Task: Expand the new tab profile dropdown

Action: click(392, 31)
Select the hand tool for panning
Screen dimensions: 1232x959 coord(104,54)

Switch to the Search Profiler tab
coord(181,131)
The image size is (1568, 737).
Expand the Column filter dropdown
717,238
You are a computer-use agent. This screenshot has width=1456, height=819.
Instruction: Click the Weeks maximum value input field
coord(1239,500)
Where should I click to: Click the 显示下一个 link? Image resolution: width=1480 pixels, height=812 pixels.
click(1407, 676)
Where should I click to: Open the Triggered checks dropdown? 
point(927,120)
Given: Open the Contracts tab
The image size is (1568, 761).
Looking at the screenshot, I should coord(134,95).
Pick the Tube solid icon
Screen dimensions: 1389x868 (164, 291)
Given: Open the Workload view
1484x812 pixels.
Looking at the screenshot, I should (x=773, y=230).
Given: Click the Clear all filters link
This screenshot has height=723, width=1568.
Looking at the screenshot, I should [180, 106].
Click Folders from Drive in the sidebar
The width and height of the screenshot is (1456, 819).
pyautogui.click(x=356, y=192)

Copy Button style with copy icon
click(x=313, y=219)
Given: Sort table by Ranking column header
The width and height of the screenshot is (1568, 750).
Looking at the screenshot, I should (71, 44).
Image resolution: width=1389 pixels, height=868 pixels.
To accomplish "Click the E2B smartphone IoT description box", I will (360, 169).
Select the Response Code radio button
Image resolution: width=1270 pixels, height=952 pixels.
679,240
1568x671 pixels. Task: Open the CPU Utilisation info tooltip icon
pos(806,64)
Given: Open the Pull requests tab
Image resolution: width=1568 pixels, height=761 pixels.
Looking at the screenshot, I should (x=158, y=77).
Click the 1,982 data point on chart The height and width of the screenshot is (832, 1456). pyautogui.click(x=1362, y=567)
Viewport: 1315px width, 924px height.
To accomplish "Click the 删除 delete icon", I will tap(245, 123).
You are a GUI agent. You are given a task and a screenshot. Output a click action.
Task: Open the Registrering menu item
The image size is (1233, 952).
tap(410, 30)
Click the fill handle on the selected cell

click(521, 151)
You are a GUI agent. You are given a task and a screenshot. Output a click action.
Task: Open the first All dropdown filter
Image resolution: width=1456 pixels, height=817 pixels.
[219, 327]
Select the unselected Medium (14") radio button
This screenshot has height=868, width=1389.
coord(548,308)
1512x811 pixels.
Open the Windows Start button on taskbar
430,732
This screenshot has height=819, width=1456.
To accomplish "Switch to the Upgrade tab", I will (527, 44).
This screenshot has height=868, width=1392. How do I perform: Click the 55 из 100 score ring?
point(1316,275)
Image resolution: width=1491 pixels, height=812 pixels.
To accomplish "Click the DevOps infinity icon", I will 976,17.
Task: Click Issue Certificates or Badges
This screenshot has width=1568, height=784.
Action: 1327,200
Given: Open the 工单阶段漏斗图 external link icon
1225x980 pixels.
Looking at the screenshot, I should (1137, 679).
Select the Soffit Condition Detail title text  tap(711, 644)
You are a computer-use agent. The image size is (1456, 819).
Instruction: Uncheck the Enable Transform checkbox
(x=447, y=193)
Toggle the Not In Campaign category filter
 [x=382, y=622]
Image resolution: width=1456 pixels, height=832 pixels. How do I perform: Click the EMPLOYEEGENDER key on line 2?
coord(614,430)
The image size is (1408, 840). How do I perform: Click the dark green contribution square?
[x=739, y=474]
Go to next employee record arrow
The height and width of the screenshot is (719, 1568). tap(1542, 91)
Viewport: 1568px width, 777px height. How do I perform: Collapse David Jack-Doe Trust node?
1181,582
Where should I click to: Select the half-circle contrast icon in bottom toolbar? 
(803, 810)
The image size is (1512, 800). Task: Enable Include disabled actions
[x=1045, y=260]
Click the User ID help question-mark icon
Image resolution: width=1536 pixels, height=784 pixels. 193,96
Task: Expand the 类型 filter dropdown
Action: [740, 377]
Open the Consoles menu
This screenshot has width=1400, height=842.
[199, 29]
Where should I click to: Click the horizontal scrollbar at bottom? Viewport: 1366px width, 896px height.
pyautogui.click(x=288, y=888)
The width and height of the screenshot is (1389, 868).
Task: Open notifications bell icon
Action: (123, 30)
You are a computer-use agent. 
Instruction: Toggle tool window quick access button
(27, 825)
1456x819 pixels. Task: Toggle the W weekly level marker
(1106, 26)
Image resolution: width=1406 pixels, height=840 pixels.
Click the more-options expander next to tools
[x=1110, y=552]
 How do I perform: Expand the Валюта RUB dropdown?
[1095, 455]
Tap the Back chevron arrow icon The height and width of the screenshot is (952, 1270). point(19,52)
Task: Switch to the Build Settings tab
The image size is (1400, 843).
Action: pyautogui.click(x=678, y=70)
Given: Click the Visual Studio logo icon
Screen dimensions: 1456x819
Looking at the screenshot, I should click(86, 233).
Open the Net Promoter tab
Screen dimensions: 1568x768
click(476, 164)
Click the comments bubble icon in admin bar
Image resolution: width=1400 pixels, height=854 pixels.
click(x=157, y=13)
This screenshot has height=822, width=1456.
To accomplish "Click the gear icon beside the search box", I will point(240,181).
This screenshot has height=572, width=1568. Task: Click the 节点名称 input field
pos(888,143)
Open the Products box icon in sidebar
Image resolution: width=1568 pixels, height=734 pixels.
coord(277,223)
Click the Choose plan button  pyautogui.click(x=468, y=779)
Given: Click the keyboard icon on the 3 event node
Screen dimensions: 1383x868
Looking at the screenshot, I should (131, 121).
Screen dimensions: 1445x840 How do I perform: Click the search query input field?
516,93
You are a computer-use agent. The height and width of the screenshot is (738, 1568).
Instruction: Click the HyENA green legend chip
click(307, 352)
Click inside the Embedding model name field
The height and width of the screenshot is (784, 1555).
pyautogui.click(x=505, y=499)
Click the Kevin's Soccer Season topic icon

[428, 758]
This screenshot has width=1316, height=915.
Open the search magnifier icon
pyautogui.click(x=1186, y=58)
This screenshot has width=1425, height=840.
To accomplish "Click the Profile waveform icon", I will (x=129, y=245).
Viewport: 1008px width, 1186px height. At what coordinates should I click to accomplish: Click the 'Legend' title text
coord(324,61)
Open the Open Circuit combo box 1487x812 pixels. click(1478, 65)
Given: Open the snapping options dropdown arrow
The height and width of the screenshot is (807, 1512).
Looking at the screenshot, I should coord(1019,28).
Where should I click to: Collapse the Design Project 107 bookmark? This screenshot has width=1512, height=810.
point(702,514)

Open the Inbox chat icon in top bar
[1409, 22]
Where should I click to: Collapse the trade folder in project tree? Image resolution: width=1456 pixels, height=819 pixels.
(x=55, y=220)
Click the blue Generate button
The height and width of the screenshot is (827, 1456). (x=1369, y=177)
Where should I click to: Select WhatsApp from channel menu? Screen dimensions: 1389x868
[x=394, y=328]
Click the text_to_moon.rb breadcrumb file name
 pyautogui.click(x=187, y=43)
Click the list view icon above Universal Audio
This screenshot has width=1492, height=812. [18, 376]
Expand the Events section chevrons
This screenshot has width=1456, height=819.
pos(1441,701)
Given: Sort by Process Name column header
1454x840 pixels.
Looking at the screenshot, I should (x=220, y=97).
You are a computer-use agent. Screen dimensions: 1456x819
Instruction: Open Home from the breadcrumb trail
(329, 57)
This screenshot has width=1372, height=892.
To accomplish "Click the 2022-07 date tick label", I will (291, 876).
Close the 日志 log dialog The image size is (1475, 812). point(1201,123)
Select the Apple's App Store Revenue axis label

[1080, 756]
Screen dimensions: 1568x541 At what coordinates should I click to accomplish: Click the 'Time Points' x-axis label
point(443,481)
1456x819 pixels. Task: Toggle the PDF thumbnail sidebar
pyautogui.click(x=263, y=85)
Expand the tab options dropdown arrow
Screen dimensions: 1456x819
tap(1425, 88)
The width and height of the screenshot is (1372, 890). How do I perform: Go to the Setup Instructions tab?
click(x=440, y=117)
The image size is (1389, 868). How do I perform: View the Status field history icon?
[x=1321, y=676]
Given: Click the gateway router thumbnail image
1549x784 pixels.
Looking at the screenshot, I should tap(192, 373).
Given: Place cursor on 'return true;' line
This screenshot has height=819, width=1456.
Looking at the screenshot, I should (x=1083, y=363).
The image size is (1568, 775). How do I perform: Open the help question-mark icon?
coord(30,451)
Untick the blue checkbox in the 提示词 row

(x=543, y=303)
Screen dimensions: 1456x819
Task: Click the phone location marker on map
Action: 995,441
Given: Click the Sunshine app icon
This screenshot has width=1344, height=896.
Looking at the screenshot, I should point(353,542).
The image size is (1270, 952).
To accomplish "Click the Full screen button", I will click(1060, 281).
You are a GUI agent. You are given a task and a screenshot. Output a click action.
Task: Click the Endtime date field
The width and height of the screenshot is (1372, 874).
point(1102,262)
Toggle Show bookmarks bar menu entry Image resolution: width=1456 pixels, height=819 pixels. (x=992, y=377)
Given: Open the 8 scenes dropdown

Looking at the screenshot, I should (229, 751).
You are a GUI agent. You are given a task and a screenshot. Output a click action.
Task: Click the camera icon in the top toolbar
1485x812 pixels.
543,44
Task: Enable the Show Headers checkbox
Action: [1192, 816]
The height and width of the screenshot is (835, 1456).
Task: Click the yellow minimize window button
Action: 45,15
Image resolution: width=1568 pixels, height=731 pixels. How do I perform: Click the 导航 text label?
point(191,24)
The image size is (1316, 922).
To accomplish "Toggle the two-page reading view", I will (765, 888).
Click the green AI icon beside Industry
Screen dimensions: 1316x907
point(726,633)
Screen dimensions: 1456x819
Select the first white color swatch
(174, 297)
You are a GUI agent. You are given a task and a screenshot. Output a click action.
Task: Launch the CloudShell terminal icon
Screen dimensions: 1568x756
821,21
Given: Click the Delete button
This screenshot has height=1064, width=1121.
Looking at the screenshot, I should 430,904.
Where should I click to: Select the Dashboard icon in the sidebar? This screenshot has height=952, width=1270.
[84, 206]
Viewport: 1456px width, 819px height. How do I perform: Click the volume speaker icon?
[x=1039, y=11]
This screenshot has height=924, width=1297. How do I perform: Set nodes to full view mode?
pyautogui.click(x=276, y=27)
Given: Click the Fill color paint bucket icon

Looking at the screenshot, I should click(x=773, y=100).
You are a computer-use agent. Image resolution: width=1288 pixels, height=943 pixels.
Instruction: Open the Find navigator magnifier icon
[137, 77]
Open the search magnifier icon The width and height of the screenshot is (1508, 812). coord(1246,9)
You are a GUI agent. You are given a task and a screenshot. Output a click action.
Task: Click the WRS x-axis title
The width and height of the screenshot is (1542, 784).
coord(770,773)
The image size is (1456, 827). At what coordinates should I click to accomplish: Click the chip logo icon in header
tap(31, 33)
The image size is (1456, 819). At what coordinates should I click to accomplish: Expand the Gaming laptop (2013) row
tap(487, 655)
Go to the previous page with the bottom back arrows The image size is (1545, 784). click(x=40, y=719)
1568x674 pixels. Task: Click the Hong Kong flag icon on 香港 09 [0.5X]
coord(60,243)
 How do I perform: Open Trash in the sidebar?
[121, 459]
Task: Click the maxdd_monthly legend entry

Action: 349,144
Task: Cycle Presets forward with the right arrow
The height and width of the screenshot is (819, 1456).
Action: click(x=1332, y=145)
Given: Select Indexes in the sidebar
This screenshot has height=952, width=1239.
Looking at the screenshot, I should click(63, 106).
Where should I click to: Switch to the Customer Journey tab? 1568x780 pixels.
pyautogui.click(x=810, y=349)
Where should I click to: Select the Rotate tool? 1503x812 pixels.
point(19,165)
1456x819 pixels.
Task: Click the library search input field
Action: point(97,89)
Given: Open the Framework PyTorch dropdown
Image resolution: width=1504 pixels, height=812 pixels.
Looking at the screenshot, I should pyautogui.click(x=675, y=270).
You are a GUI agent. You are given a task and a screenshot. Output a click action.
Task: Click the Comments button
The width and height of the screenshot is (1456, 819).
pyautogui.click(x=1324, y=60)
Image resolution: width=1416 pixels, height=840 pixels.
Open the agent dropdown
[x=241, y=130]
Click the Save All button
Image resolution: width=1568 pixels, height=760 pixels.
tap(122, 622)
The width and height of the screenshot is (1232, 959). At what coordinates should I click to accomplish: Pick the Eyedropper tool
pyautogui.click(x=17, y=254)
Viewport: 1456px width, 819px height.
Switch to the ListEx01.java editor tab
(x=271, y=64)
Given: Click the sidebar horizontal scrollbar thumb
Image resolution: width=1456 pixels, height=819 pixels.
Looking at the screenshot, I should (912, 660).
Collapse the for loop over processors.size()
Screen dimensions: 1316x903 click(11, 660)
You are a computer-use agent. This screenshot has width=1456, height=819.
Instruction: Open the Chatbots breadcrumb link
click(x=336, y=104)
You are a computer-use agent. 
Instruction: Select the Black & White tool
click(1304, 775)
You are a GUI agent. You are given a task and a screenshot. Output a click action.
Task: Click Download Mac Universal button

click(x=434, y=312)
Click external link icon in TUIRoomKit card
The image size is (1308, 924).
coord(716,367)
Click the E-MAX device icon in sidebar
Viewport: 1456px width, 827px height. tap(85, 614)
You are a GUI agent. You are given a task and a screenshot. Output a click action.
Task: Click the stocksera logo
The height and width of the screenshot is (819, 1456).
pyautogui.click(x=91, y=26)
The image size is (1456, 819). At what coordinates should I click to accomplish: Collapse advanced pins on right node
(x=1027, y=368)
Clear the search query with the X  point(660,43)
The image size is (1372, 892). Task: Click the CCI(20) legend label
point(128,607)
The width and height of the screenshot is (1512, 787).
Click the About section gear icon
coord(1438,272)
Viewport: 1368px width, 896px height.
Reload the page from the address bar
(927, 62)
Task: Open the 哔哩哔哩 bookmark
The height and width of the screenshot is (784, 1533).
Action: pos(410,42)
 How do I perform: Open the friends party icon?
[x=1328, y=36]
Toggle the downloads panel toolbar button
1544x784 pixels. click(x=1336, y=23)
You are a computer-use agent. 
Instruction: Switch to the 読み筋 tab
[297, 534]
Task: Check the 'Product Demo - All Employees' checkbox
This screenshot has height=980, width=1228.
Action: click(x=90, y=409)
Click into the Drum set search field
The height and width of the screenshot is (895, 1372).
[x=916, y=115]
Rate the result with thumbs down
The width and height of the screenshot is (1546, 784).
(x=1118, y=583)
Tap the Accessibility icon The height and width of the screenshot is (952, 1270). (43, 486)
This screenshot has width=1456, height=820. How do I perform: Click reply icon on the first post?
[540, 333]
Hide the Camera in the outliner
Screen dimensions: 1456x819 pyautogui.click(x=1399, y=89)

== == ==

WORK REQUIRED → Take the line that holds "This screenshot has height=980, width=1228." as the first and the last line of the material as the final one. Print that span exactly, both ends included.

ANSWER BELOW →
This screenshot has height=980, width=1228.
Action: click(x=90, y=409)
Click into the Drum set search field
The height and width of the screenshot is (895, 1372).
[x=916, y=115]
Rate the result with thumbs down
The width and height of the screenshot is (1546, 784).
(x=1118, y=583)
Tap the Accessibility icon The height and width of the screenshot is (952, 1270). (43, 486)
This screenshot has width=1456, height=820. How do I perform: Click reply icon on the first post?
[540, 333]
Hide the Camera in the outliner
Screen dimensions: 1456x819 pyautogui.click(x=1399, y=89)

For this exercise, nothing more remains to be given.